Fricke II. († 1463) hinterließ zwei Söhne Fricke III. und Barthold. Beide gingen nach Magdeburg und wurden 1464, nach dem Tod ihres Vaters und ihres Vetters, mit den väterlichen Gütern von Erzbischof Friedrich zur gesamten Hand belehnt. Fricke III. († um 1487) hatte einen Sohn, Fricke IV., der noch 1487 unter den Mitbelehnten, später aber nicht mehr, genannt wird. Er starb vermutlich unverheiratet bzw. ohne Nachkommenschaft. Barthold, der jüngere Bruder von Fricke III., war noch 1479 in Magdeburg sesshaft. Er heiratete eine Tochter aus der Adelsfamilie von dem Knesebeck aus dem Haus Tylsen und verstarb um 1486. Seine Söhne Fricke V. und Hans wurden 1487 von Erzbischof Ernst an den Sanderslebener Gütern mit beliehen. Beide bekamen aber erst nach dem Tod ihrer Vettern alle Sanderslebenschen Güter zu Neuhaldensleben wieder in ihren Besitz.[5]

Dem Stamm fortsetzen konnte Hans († um 1535), der Gertrud von Wartensleben heiratete. Ihr Enkel Hans (1559–1607) auf Serba wurde herzoglich sachsen-weimarer Hofmarschall und geheimer Kammerrat. Er war zweimal verheiratet, 1582 in erster Ehe mit Martha von Hertell und ab 1602 in zweiter Ehe mit Elisabeth von Haugwitz. 1620 erscheinen die von Sandersleben als Besitzer zu Liebenwalde und Liebenthal (heute Ortsteil von Liebenwalde) in der Mark Brandenburg. In der Grafschaft Glatz waren 1709 Altwaltersdorf, Glasegrund und Kislingswalde bei Habelschwerdt im Besitz bzw. Teilbesitz der Familie. Hans Abraham von Sandersleben (* 1678) auf Serba und Weidenthal bei Querfurt, ein Urenkel von Hans und Sohn von Georg Abraham von Sandersleben (* 1629; † 1678) und dessen zweiter Frau Margarethe Magdalene von Starschedel, war zunächst herzoglich sachsen-weißenfelser Kammerjunker und Kriegskommissar.
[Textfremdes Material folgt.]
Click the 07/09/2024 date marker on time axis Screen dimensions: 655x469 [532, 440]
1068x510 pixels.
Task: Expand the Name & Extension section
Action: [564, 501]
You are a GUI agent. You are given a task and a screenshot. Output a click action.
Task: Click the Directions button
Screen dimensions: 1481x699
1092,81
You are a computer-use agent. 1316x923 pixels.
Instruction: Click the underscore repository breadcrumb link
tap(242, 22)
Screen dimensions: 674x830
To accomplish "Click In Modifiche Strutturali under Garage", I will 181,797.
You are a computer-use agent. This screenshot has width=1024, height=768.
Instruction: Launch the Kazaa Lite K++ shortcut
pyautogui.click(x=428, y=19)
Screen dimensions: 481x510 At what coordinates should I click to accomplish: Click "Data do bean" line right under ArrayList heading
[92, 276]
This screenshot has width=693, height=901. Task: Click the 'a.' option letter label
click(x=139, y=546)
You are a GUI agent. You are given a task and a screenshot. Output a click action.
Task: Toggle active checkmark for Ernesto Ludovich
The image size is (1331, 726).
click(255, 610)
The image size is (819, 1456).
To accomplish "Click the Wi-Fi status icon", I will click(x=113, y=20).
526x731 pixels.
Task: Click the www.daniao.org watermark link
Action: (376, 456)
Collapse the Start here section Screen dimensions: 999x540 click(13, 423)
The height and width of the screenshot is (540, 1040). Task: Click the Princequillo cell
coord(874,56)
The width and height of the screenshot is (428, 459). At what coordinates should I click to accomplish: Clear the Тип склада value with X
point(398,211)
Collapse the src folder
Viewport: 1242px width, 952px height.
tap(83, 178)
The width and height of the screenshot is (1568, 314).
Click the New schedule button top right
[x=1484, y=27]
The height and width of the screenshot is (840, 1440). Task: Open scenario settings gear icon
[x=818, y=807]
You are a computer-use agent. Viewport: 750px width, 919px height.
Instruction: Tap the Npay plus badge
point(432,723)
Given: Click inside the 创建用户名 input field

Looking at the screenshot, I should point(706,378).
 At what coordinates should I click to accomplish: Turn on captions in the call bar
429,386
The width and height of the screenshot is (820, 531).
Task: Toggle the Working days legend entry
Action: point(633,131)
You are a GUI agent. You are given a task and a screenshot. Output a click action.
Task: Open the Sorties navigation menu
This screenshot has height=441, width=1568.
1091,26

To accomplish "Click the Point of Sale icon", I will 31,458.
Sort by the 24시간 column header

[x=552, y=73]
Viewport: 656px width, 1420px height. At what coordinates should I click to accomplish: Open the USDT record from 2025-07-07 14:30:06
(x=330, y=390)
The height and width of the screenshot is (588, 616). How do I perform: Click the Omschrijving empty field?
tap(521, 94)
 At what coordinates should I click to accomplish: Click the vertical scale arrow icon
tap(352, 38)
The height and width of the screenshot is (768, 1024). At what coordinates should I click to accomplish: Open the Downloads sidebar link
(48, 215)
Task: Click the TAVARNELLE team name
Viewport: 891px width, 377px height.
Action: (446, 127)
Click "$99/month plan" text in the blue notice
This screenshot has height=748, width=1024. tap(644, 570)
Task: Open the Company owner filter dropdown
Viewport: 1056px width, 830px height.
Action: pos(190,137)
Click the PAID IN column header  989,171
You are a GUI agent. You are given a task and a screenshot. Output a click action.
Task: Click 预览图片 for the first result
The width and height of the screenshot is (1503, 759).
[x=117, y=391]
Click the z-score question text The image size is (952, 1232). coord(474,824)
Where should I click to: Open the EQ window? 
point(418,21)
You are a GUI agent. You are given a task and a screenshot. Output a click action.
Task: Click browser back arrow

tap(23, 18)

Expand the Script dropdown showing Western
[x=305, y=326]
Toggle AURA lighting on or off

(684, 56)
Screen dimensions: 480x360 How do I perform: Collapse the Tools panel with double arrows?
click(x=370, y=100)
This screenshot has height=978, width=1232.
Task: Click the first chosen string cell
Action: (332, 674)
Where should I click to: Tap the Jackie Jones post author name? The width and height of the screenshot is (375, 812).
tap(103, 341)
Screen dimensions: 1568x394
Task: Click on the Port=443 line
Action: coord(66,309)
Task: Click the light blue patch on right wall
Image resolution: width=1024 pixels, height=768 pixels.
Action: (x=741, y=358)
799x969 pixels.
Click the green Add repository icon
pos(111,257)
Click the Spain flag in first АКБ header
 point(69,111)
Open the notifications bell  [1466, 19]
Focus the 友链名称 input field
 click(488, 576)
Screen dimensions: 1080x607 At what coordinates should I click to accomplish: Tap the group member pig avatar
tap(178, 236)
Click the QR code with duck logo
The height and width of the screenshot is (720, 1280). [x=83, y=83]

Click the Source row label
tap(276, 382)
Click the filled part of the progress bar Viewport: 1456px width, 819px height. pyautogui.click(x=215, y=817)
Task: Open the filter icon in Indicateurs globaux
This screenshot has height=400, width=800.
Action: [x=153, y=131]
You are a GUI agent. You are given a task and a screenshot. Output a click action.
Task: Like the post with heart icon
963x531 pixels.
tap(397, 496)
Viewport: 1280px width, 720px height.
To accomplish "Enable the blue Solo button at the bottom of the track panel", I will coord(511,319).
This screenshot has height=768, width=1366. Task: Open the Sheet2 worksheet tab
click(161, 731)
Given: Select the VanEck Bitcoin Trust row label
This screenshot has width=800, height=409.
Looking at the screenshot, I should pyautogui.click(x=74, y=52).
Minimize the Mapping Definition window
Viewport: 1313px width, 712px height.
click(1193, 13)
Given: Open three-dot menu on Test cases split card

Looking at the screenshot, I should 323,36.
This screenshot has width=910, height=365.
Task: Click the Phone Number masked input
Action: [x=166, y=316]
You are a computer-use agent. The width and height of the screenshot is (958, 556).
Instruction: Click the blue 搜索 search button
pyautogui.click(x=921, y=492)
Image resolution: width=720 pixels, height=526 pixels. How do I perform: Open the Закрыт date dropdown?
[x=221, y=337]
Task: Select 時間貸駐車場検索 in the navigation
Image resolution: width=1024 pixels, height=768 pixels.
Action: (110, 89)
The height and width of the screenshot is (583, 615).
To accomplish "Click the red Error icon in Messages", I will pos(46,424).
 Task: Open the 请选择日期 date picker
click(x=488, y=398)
Er starb 1739 als königlich preußischer Kapitän außer Dienst.[6]

Hans Abrahams Sohn, Johann Georg von Sandersleben (1715–1795), aus dessen 1712 geschlossener Ehe mit Johanne Magdalene von Weidenbach (1694–1732), wurde kurfürstlich sächsischer Kammerjunker, Oberforst- und Wildmeister. Johann Georgs erste Ehe mit Dorothea Sophie von Schlieben (1721–1757) blieb kinderlos, aus seiner 1758 geschlossenen zweiten Ehe mit Johanna Sophie Elenore von Stammer (* 1731; 1798) kam Friedrich Rudolf von Sandersleben.[6]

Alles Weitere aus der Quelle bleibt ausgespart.